Con la scadenza della Casa Bianca per l'atteso CLARITY Act fissata al 1° marzo, le discussioni sulla politica in materia di criptovalute si stanno intensificando a Washington. Giovedì pomeriggio, i senatori democratici si riuniranno per proseguire le deliberazioni sul disegno di legge sulla struttura del mercato delle criptovalute.
In vista di questi colloqui, la Blockchain Association è tornata a Capitol Hill per fare pressione sui legislatori su come verrà trattata la finanza decentralizzata (DeFi) nell'ultima bozza della Commissione bancaria del Senato.
L'associazione Blockchain fa pressioni per la tutela degli sviluppatori
L'associazione commerciale del settore, che rappresenta una serie di aziende di criptovalute, ha affermato che i suoi sforzi di advocacy sono concentrati in particolare sul Titolo III della bozza di legge e sulla salvaguardia del Blockchain Regulatory Certainty Act (BRCA) mentre i negoziati procedono.
In un post sulla piattaforma social X, l'organizzazione ha dichiarato che i leader di 18 aziende associate si sarebbero incontrati con 24 uffici del Senato, sia della Commissione bancaria che di quella agricola.
Secondo l'associazione, la posta in gioco va oltre il linguaggio tecnico normativo. "Gli incontri di oggi vertono sul fatto che l'America manterrà il suo impegno verso l'innovazione aperta e verso gli sviluppatori che creano software permissionless", ha scritto il gruppo.
Ha sottolineato di aver costantemente spinto per una legislazione che distingua chiaramente tra gli sviluppatori di software non custoditi e gli intermediari finanziari che effettivamente prendono il controllo dei fondi dei clienti.
Mentre il Congresso lavora per un quadro completo per i mercati delle risorse digitali, ha sostenuto l'associazione, i responsabili politici devono garantire che i protocolli DeFi non vengano di fatto eliminati a causa di regole eccessivamente ampie.
Chiara linea di demarcazione tra custodi e autori del codice
Al centro del dibattito c'è il trattamento riservato agli sviluppatori open source . Il gruppo sostiene che gli sviluppatori che pubblicano codice ma non custodiscono o gestiscono le risorse degli utenti non dovrebbero essere regolamentati come istituti finanziari.

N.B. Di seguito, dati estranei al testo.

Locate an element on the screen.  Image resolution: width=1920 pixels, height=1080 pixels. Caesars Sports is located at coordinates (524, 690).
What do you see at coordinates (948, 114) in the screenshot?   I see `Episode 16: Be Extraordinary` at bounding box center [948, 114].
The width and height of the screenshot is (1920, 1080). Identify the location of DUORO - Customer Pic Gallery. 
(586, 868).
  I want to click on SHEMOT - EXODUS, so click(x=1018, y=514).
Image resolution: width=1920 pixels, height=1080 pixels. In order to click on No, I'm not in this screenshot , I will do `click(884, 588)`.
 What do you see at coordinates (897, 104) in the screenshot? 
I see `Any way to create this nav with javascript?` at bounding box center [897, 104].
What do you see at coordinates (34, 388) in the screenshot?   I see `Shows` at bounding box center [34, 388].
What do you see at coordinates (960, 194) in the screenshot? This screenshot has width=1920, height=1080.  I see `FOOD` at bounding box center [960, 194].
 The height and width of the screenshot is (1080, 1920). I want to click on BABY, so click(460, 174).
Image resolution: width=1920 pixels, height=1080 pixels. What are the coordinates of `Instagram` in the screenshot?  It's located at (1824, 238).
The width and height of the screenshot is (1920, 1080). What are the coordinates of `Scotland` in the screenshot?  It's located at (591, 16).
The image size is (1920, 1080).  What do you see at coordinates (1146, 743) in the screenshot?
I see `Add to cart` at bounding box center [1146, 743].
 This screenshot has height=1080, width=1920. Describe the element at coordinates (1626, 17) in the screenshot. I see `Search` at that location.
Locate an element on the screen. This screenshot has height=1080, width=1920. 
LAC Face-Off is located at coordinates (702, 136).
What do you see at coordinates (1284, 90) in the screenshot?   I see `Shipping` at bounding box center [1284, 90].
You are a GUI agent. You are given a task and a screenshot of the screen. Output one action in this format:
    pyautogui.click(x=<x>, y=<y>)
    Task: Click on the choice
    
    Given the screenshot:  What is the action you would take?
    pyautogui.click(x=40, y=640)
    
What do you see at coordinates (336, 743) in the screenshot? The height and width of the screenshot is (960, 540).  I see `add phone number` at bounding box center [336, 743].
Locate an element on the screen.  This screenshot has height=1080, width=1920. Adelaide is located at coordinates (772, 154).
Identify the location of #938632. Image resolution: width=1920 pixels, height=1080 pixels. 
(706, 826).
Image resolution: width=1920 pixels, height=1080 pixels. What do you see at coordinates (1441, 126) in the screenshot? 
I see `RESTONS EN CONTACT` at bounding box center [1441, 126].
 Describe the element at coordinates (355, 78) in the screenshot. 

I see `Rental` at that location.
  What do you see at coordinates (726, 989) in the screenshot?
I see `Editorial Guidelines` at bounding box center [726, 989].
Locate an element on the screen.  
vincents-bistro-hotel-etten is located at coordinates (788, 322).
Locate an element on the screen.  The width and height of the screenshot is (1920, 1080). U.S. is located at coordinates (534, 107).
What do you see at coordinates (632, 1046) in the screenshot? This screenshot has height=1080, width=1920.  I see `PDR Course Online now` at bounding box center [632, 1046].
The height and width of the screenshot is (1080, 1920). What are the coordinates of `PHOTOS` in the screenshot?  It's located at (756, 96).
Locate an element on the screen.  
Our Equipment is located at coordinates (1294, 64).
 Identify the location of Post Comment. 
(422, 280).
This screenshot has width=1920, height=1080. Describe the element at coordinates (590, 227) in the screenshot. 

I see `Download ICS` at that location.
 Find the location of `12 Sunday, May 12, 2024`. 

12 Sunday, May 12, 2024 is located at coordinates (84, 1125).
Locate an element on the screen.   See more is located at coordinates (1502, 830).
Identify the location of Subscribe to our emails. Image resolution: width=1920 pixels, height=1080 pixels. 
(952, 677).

"Gli sviluppatori open source non dovrebbero essere trattati come intermediari finanziari quando non custodiscono o controllano i beni dei clienti", ha affermato l'associazione, aggiungendo che gli Stati Uniti hanno una significativa opportunità di guidare l'innovazione DeFi a livello globale se adottano il giusto approccio politico.
Summer Mersinger, amministratore delegato della Blockchain Association, ha ribadito questo messaggio in un post pubblicato giovedì mattina. Ha descritto le tutele per gli sviluppatori come fondamentali per quella che ha definito la prossima ondata di innovazione americana.
Mentre i legislatori promuovono la legislazione sulla struttura del mercato, ha affermato, è essenziale tracciare un confine chiaro tra le entità che detengono e controllano i fondi dei consumatori e quelle che si limitano a creare e pubblicare software open source.
Nuovo disegno di legge bipartisan sulle criptovalute
Il dibattito sulla responsabilità degli sviluppatori è in corso anche alla Camera dei Rappresentanti. Giovedì, la giornalista specializzata in criptovalute Eleanor Terrett ha riferito che i deputati Scott Fitzgerald, Ben Cline e Zoe Lofgren hanno presentato il Promoting Innovation in Blockchain Development Act del 2026, una legge bipartisan.
La proposta di legge mira a proteggere gli sviluppatori di software da procedimenti penali ai sensi dell'articolo 1960 del codice penale federale. Il disegno di legge mira a chiarire che l'articolo 1960, originariamente concepito per disciplinare i servizi di trasferimento di denaro senza licenza che custodiscono i fondi dei clienti, si applica solo agli attori che effettivamente controllano i beni degli utenti.
Escluderebbe gli sviluppatori che si limitano a scrivere o pubblicare codice, una distinzione che il settore delle criptovalute, e in particolare il settore DeFi , ha sostenuto di incorporare nel CLARITY Act.